When modified LARS implements LASSO, what's the corresponding lambda

Question

We know that the modified LARS is used to implement LASSO. However what's the corresponding lambda? As there is no lambda parameter in LARS.

I found reference here:

LASSO regularisation parameter from LARS algorithm

which said:

At each iteration 𝑘, the former algorithm finds an optimal couple $(\beta^*, \lambda^*)$ minimising the regularised loss function: \begin{align} (\beta^*, \lambda^*) &= \text{argmin}_{(\beta,\lambda)} L(\beta,\lambda) =\text{argmin}_{(\beta,\lambda)}\Vert y-X\beta \Vert_2^2 + \lambda \Vert \beta \Vert_1& \end{align}

But I think $\lambda$ minimizing loss function should be 0?

And another reference

LASSO: Deriving the smallest lambda at which all coefficient are zero

said the descent direction in LARS is the direction minizine the ratio of change between square loss and $L_1$ norm loss: $$\dfrac{\nabla_{\vec{s}}||y-X\beta||_2^2}{\nabla_{\vec{s}}||\beta||_1}.$$ From this, I guess $\lambda = 1$ in LARS?

Edit

Here is my understanding of LARS:

1. We will go through the 'angular bisector' of the features in active set until appearing the new feature having smaller angle with the residual.

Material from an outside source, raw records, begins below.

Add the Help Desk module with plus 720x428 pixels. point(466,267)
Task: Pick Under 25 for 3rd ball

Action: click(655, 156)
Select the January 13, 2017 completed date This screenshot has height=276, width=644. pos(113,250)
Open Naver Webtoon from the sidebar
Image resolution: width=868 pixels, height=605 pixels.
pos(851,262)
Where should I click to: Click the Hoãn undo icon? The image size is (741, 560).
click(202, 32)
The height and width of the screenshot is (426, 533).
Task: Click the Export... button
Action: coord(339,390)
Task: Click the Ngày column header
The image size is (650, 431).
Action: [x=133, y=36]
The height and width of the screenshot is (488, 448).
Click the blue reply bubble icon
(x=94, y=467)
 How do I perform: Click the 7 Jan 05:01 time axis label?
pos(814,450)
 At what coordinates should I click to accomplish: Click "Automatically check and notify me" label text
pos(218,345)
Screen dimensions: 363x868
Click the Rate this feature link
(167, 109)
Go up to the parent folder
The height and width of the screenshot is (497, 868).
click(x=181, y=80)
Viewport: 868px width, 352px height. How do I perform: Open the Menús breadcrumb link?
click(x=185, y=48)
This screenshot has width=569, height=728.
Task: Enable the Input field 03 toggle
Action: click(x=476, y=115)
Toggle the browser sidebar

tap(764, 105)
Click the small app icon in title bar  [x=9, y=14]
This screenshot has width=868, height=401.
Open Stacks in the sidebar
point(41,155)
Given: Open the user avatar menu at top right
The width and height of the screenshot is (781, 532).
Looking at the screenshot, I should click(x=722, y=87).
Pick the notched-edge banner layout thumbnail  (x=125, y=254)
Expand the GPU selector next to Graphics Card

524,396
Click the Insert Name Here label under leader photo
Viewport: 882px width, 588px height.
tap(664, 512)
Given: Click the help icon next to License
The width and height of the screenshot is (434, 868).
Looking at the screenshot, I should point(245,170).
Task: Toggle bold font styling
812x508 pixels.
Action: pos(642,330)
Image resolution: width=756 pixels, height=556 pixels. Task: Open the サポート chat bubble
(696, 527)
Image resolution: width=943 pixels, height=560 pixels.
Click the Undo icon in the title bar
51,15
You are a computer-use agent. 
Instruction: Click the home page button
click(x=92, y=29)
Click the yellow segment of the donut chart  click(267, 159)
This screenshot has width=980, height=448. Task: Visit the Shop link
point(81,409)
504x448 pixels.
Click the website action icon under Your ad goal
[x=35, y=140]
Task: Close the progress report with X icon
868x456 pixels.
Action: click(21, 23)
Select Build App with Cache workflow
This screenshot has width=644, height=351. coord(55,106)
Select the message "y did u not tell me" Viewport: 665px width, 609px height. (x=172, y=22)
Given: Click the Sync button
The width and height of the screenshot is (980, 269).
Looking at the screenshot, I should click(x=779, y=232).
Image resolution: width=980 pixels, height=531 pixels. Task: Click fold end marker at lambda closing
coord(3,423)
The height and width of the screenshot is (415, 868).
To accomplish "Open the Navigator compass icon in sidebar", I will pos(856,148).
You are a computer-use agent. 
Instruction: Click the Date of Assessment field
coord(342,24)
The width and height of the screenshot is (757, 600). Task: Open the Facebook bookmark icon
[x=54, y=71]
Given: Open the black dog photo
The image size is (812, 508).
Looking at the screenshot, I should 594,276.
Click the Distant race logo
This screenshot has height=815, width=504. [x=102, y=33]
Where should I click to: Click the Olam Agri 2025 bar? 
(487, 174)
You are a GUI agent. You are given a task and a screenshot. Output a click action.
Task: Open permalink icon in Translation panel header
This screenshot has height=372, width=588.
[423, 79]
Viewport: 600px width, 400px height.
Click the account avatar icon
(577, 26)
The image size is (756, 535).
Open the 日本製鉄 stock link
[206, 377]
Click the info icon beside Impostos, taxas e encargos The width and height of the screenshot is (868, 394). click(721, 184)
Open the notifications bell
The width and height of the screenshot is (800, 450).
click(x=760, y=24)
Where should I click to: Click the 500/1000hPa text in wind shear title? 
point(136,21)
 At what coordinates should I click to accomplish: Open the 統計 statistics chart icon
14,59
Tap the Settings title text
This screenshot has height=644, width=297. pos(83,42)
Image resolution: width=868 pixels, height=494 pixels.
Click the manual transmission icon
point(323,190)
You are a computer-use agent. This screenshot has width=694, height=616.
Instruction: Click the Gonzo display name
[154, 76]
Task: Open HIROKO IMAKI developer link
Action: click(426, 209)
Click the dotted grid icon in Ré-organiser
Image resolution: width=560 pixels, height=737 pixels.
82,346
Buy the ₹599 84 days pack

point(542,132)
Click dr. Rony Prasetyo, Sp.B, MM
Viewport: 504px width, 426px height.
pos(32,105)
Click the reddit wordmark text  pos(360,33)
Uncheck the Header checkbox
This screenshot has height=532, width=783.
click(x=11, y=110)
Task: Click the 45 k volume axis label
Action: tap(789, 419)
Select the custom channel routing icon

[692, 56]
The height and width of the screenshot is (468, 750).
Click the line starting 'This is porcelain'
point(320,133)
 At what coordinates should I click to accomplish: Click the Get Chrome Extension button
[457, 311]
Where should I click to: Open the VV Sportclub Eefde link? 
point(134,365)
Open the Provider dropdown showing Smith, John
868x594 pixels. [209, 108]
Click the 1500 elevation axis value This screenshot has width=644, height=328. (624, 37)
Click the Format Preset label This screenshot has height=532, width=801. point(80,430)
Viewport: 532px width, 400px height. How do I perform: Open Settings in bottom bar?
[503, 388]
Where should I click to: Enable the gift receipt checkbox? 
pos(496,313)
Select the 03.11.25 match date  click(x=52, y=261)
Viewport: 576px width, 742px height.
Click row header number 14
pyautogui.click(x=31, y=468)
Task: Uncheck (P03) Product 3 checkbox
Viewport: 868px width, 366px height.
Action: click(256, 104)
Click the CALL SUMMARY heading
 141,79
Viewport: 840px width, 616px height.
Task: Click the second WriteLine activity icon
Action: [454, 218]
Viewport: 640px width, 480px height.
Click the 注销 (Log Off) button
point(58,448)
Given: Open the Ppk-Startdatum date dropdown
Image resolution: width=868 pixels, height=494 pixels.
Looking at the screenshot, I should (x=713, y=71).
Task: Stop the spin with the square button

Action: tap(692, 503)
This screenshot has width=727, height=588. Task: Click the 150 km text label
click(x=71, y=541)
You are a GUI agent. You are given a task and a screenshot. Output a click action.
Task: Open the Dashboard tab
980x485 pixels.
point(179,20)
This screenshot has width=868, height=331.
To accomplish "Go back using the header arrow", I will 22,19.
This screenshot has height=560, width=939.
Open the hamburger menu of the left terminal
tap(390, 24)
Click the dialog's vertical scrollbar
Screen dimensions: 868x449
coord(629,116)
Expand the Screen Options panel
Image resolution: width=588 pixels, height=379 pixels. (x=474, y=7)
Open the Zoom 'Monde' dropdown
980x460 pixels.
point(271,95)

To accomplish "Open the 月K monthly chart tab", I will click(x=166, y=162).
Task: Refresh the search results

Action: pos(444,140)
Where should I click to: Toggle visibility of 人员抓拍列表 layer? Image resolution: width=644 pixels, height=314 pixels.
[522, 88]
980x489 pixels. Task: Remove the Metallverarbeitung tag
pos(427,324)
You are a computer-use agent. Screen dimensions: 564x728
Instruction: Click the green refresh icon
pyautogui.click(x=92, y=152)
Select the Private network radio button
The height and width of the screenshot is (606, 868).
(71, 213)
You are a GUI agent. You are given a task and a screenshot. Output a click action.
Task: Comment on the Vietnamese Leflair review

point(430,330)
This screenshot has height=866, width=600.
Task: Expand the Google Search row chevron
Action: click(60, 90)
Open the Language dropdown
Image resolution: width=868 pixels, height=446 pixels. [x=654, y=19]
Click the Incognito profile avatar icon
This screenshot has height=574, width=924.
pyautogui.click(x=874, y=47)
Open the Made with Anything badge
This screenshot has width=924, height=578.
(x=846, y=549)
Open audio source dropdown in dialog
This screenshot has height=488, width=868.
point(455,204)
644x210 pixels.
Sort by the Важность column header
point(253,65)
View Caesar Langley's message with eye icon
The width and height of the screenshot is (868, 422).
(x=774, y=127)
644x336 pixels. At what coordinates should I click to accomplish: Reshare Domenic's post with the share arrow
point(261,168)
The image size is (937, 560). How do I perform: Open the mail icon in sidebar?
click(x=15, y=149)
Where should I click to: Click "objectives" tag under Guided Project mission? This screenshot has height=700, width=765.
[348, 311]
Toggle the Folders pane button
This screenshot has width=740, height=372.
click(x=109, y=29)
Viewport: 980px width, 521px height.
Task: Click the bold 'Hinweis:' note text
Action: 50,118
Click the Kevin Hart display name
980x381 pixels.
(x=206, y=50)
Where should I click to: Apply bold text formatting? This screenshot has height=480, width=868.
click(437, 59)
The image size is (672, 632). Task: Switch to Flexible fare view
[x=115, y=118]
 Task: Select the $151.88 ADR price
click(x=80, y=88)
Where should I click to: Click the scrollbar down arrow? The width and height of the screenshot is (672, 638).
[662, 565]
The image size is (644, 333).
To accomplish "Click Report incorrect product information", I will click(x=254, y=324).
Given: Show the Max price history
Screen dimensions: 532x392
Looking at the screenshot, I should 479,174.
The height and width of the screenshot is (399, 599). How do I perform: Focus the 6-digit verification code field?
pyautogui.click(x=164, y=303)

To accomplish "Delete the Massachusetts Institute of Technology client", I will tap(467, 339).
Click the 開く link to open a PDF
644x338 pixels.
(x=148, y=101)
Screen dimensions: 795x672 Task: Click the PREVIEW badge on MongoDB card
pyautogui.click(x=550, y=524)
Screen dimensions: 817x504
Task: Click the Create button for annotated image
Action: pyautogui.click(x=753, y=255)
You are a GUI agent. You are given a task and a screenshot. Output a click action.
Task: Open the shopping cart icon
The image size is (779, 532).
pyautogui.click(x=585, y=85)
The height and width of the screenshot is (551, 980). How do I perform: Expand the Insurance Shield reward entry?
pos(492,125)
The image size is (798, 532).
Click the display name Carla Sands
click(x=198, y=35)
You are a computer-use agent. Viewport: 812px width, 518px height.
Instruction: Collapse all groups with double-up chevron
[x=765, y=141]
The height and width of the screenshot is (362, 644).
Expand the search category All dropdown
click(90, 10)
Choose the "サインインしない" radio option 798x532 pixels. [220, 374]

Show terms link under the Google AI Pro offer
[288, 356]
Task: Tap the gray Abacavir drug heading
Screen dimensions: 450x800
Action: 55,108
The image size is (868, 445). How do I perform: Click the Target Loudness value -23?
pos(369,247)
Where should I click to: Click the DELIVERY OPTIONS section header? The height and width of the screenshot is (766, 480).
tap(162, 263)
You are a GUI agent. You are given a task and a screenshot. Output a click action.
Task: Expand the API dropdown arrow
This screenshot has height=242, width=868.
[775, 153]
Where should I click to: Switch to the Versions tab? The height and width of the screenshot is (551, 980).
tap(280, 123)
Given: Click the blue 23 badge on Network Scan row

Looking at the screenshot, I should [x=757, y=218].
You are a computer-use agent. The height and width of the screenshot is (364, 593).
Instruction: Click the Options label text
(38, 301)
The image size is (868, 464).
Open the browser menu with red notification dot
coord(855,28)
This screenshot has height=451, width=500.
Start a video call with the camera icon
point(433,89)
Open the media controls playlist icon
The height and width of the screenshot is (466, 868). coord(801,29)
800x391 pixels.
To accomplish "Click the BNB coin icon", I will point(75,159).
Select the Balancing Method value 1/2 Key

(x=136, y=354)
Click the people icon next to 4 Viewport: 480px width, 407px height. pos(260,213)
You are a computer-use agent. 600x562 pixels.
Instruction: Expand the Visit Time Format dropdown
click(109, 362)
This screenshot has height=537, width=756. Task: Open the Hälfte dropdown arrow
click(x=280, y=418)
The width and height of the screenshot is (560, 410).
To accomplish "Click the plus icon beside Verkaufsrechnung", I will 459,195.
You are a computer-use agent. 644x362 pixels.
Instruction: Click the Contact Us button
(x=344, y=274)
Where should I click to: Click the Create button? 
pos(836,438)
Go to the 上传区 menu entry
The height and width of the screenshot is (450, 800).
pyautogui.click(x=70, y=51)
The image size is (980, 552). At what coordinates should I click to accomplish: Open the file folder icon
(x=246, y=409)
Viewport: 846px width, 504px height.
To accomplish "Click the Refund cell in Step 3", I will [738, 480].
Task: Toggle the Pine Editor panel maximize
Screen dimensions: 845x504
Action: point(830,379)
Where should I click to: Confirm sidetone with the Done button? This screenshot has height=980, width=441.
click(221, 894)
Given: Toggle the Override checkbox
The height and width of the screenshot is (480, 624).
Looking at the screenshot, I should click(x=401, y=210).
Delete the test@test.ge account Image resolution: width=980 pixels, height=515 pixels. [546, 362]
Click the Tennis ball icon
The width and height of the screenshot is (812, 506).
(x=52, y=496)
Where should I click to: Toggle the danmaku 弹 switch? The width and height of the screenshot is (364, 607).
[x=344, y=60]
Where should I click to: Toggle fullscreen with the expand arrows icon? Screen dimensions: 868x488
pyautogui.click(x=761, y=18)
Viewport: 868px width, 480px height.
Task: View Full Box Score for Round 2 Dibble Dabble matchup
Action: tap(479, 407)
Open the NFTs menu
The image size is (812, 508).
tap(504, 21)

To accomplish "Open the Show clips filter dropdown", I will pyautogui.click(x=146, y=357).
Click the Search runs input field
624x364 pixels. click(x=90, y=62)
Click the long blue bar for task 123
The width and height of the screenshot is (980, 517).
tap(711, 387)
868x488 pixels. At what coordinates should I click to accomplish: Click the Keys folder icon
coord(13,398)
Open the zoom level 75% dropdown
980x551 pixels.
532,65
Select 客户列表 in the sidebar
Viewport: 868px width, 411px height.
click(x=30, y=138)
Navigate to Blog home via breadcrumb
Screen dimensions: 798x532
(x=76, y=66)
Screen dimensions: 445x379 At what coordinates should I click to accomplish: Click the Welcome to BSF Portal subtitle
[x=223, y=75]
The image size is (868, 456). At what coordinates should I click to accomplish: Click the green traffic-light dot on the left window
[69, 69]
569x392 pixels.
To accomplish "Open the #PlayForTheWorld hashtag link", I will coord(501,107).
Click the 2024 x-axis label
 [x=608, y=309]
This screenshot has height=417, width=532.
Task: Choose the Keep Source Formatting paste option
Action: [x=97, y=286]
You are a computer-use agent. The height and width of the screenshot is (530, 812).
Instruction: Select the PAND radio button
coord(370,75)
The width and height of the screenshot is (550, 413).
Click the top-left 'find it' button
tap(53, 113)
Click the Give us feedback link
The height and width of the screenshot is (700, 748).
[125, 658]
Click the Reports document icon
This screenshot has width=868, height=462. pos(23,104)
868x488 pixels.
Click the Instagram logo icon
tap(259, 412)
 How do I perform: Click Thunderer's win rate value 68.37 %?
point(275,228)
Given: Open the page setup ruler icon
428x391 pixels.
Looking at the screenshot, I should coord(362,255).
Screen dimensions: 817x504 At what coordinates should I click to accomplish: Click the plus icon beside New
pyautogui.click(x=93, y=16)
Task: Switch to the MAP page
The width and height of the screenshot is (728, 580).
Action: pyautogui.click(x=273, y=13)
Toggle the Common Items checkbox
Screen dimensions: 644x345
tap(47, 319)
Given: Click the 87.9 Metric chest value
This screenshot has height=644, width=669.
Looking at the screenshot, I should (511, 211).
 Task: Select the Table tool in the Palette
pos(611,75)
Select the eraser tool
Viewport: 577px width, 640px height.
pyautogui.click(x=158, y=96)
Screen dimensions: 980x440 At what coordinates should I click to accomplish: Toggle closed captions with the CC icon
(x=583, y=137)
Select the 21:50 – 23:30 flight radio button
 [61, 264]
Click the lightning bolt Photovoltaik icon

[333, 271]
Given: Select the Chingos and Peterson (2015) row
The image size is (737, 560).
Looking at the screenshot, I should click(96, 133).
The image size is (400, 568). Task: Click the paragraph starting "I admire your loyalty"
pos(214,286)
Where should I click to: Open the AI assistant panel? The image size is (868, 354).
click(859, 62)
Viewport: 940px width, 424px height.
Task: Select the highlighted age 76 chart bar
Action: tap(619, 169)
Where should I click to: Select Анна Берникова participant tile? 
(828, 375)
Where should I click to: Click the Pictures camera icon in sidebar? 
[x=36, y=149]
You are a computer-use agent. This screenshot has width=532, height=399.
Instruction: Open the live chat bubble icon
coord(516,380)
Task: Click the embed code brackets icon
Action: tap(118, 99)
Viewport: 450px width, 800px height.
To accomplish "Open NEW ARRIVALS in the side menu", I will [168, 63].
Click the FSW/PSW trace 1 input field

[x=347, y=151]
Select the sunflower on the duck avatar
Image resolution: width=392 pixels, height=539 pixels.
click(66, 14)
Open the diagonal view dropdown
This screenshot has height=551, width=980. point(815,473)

2. Then we put this feature into active set. When there is no 'angular bisector' (min(number of sample. number of features)) or the residual is vertical to the feature space, LARS stops.

3. We sum the corresponding step lengths from each step of each feature $\beta_i^*$ to get the final solution $\beta^*.$

For entire solution of pairs, does it mean whenever before a new feature added into the active set, the current solution $\beta^*_t$ corresponds a LASSO solution whose regularization coefficient $\lambda^*_t.$ Namely as the algorithm goes on, the corresponding LASSO $\lambda^*_t$ gets smaller and smaller and more and more features are no longer zero.

Answer 1

(Modified) LARS gives a sequence of coefficient estimates, call it $(\hat\beta_1,\hat\beta_2,\hat\beta_3,\dots\hat\beta_k)$. Lasso gives a path $(\tilde\beta_\lambda,\lambda)$ containing the optimal $\tilde\beta_\lambda$ for any $\lambda$, or equivalently, a path $(t,\tilde\beta_t)$ where $\tilde\beta_t$ minimises the residual sum of squares subject to $\|\tilde\beta_t\|_1\leq t$

The important claim about LARS and lasso is that

• every $\hat\beta_i$ is also a $\tilde\beta_t$ for some decreasing sequence $\lambda_i$
• The path $(t,\tilde\beta_t)$ is linear between the values picked out by (modified) LARS

If you want to know which $\hat\beta_i$ corresponds to a given $t$ it's easy: $t=\|\hat\beta_i\|_1$. If you want to know what $\lambda$ corresponds to a given $\hat\beta_i$, you can work it out because of the soft-thresholding property: the elements of $(X^TX\hat\beta_i-X^TXy)$ where $\hat\beta_i$ is not zero are equal to $\lambda/2$ in absolute value.